Drawing pedagogy lab

On the first day of the Digital Pedagogy Lab Institute, we were challenged to draw our ideal classroom. Some random thoughts:


This group used an explorer metaphor. We see builders, travelers, a thinker, Dora, Sherlock… the figure at the bottom represents students as world-makers. So the whole world is a classroom, and may things, or anything, we do can be learning activities, if we’re open to it and use our imaginations.


This is built from a simple network visualization – I’ll take credit for the lack of imagination there – but with several things built onto it. The different colored lines connecting the nodes represent a change over time – new connections among each other, and more connections to the outside world. That dotted line on the right connects to the world in the drawing above. We started out with a question mark on each node, since we all have something to learn, but we changed that since not everyone comes to class with questions, and we experience different states as well – sometimes we connect, condense, exclaim, equate – there are lots of ways to read that. The teacher is part of the group. It’s a community of learners.

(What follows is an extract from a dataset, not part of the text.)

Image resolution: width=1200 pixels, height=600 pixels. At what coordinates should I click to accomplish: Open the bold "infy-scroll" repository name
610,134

This diagram brings together ideas from Dr. Who, Mr. Rogers and Mario. The classroom is a collection of portals, a Tardis, or Mr. Roger’s Neighborhood Trolley


This class is built on cell metaphor from biology. I don’t remember the whole story, but it was detailed and well thought out. There appears to be a lot of activity inside, replication and transformation and growth. It’s wrapped in a semi-permeable membrane, and it’s pulling the world in, but it’s also feeding out to systems of higher education, in order to transform its environment. My favorite of the drawings. One person was pleased that they used a biological cell rather than “an actual cell,” referring to prison. I wondered what that said about our society, that an actual cell is viewed as jail, rather than the foundational building block of life on this planet. I mentioned that to the biology professor in the group and he told me of the etymology of the word, that the person who originally discovered the cell thought it looked like prison.

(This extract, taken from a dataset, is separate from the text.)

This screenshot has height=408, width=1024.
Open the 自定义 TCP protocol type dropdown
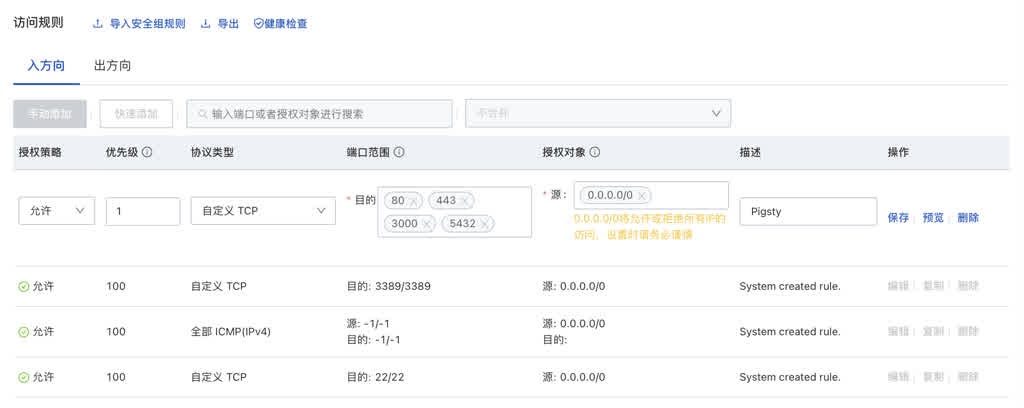[x=262, y=211]
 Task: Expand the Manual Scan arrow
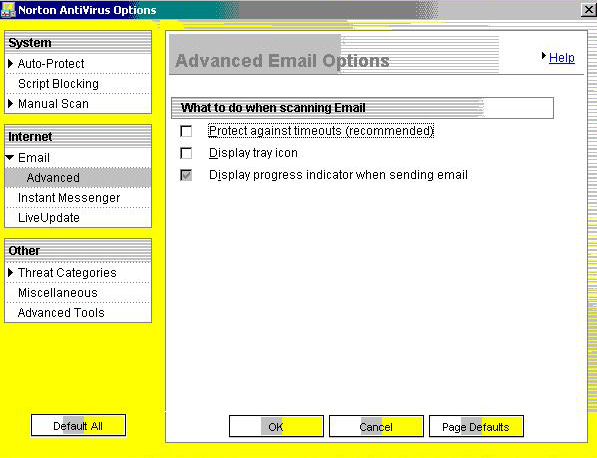tap(11, 104)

Here is another one that shows nodes on network as the class. the squiggly lines show that it’s flexible, changing, evolving. There’s no hierarchy – teachers as students, students as teachers, and they want to do away with grading. The pros and cons of that became a class discussion, with thoughtful points on both sides. Grading was brought up in the keynote as well – Tressie Macmillan Cottom said that shortly after the A-F grading scheme was invented in education, it was adopted by the meat packing industry, and that the grading of meat is far more detailed and nuanced than anything schools do. Does that mean we value carcasses more than students? Or is it because the complexity of human learning is so great that we use a reductive system of grading out of necessity?